An awkward constraint had fallen upon him; he had grown shy and unhappy. Olivia felt sorry for him, and she answered in tones of sweet feminine gentleness which seemed to pour balm upon some hidden wound.
“I believe part of what you say. For if you had been used to ladies’ society you must have known that talking to you has given me at least as much pleasure as talking to me can have given you. And if you are not going to have another talk with me for another ten years, as you threaten, it will be your fault, and not mine.”
There was a pretty graciousness in her manner, the result of the homage her beauty had always obtained for her. Mr. Brander gave her a shy glance of adoring gratitude which momentarily lit up his dark face.
“Thank you,” he said in a low voice. “I shall remember your pretty words and your kind looks, believe me; but when we next meet, it will not be the same, and it will be no fault of yours.”
Olivia was on the point of breaking out into a passionate assurance that no hearsay talk altered her opinion of her friends; but a certain gloom which settled on his face and gave him almost a forbidding aspect checked her, and she remembered, while a deep blush crept into her handsome cheeks, that it is unconventionally premature to call the acquaintance of half a day a friend. So she remained modestly silent while he held out his hand and told her, recovering his usual manner, that he should write a full description of her to his sister-in-law, and that Miss Denison might expect to be chartered as a district visitor before she had time or inclination to say “Jack Robinson.”

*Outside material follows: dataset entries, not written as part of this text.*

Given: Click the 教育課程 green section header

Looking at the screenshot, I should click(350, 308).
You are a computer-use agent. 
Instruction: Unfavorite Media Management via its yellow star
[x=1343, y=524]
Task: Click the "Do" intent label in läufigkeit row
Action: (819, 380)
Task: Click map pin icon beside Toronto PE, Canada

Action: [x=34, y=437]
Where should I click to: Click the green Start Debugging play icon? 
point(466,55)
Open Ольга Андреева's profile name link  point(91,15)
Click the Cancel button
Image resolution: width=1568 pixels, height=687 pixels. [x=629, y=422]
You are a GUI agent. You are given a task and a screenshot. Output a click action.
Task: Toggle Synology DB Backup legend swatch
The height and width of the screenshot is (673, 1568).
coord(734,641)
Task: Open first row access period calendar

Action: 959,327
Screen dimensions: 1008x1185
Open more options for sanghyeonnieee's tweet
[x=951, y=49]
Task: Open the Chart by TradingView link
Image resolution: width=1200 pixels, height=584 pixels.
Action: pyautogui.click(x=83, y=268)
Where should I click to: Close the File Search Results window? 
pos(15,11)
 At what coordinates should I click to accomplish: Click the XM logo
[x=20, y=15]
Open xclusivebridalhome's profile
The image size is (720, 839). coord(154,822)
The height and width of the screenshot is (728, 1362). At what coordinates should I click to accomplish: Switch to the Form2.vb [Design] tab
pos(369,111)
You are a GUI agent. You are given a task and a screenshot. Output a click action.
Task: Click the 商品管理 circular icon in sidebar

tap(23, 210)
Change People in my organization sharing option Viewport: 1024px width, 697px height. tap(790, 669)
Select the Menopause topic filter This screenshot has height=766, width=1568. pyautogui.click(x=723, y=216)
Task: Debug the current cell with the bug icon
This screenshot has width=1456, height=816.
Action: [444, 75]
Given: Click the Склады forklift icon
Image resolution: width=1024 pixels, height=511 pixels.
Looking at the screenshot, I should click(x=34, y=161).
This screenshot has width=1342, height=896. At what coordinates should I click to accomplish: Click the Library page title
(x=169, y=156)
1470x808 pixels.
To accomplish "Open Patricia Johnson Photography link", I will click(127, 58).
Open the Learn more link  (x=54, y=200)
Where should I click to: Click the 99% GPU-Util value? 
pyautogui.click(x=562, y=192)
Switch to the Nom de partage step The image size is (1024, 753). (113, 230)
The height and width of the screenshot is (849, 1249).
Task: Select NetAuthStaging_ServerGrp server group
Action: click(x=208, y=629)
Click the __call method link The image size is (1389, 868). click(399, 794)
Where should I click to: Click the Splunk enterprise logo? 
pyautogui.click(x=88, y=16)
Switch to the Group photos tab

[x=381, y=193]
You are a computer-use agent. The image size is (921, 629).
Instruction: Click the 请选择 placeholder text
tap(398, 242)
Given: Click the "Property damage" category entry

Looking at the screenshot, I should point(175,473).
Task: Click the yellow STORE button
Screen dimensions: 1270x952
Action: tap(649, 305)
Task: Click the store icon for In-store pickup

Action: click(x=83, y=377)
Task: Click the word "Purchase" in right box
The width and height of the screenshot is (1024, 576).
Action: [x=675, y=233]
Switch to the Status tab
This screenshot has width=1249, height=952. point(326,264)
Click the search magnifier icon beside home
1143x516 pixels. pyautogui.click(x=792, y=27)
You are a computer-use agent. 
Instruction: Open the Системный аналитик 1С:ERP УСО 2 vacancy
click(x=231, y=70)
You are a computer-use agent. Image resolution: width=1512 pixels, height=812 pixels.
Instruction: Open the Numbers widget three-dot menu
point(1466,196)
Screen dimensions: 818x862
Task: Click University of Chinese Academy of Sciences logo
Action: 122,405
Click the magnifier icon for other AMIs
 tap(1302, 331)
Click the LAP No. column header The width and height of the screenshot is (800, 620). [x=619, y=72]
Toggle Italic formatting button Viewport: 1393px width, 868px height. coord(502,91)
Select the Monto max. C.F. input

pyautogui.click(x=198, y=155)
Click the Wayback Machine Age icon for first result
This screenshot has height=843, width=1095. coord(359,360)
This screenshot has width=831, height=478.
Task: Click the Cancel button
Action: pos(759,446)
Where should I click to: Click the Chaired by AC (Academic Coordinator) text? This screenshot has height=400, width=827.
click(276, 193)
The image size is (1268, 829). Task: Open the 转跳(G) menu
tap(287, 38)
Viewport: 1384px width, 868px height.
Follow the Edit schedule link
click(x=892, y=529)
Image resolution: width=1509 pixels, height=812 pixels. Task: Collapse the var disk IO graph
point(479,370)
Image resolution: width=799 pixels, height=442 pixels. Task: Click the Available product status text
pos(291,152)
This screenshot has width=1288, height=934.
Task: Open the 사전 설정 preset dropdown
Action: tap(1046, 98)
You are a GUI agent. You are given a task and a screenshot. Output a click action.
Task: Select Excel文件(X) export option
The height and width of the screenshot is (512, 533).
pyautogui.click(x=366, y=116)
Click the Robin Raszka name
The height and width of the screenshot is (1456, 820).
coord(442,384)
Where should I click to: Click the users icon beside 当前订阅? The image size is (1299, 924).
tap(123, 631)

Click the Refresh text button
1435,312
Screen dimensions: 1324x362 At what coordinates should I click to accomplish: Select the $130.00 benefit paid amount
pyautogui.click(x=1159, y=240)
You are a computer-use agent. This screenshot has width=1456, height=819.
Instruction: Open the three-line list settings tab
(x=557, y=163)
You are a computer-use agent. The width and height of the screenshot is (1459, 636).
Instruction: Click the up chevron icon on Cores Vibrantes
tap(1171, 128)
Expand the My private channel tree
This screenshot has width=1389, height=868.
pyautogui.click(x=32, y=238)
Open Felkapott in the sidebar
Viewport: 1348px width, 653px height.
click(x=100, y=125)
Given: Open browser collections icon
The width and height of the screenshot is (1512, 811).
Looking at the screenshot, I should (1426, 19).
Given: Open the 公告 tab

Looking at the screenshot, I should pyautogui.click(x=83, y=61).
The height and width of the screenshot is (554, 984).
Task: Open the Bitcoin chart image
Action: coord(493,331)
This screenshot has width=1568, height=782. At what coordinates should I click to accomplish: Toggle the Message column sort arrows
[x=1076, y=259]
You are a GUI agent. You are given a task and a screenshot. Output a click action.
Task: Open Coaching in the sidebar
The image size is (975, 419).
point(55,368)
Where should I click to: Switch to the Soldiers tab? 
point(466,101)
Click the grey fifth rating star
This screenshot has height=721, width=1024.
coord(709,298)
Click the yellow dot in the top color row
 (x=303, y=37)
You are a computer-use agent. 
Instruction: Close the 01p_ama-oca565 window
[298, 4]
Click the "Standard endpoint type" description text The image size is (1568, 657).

Mr. Brander then called the two maids and started them on their walk home; brought in a luncheon basket which he had left in the hall, and handed it to Lucy, telling her to open it when her mistress felt inclined for supper; and, before Olivia could thank him for this fresh proof of his kindness, he was already out of the house.
The door had scarcely closed upon him when Lucy, with an exclamation of horror and disgust, flung down the luncheon basket, and, running to the nearest window, threw it wide open.
“What are you doing, Lucy?” asked her mistress in astonishment, crossing quickly to the girl to see whether she was ill.
“Airing the place, miss, after that bad, wicked man,” answered the little maid, vehemently.
“You ungrateful girl, after all Mr. Brander has done for us. How can you say such things?”
“I say what I know, miss, and what is known all over the place, miss, to every one but you,” answered Lucy, her face crimson with excitement. “He’s a murderer, miss; he murdered the poor girl who used to live in those rooms upstairs.”
Olivia was standing at the window, with her hand on the latch to close it. Just as Lucy hissed out those words in a voice shrill and broken with horror, Mr. Brander passed. The light from the room fell full upon his face. He had heard the girl’s words. A look, not of indignation, but of shame, of agony, convulsed his pale features, but he did not turn his head. Olivia shivered. She wanted to call out to him, to ask him to deny this infamous slander; but her mouth was dry and the words would not come. For he must have heard, she knew, and yet there was no denial in his face.
With a trembling hand she closed the window.
“There, it’s quite upset you; I knew it would, Miss Olivia,” said Lucy, rather triumphantly. “Aren’t you shocked?”
But the tears were gathering in Olivia’s eyes.
“I’m shocked, yes, of course,” said she, sadly. “And I’m dreadfully—dreadfully sorry.”
Lucy was scandalized. This was not the way in which she had been taught to look upon a criminal.